§ **TASK BRIEF**
Reproduce every line of the records below verbatim, without any change.

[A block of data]
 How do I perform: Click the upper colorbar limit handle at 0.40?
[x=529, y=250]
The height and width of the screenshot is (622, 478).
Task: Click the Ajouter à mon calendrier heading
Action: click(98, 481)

§ **THE ANSWER**
 How do I perform: Click the upper colorbar limit handle at 0.40?
[x=529, y=250]
The height and width of the screenshot is (622, 478).
Task: Click the Ajouter à mon calendrier heading
Action: click(98, 481)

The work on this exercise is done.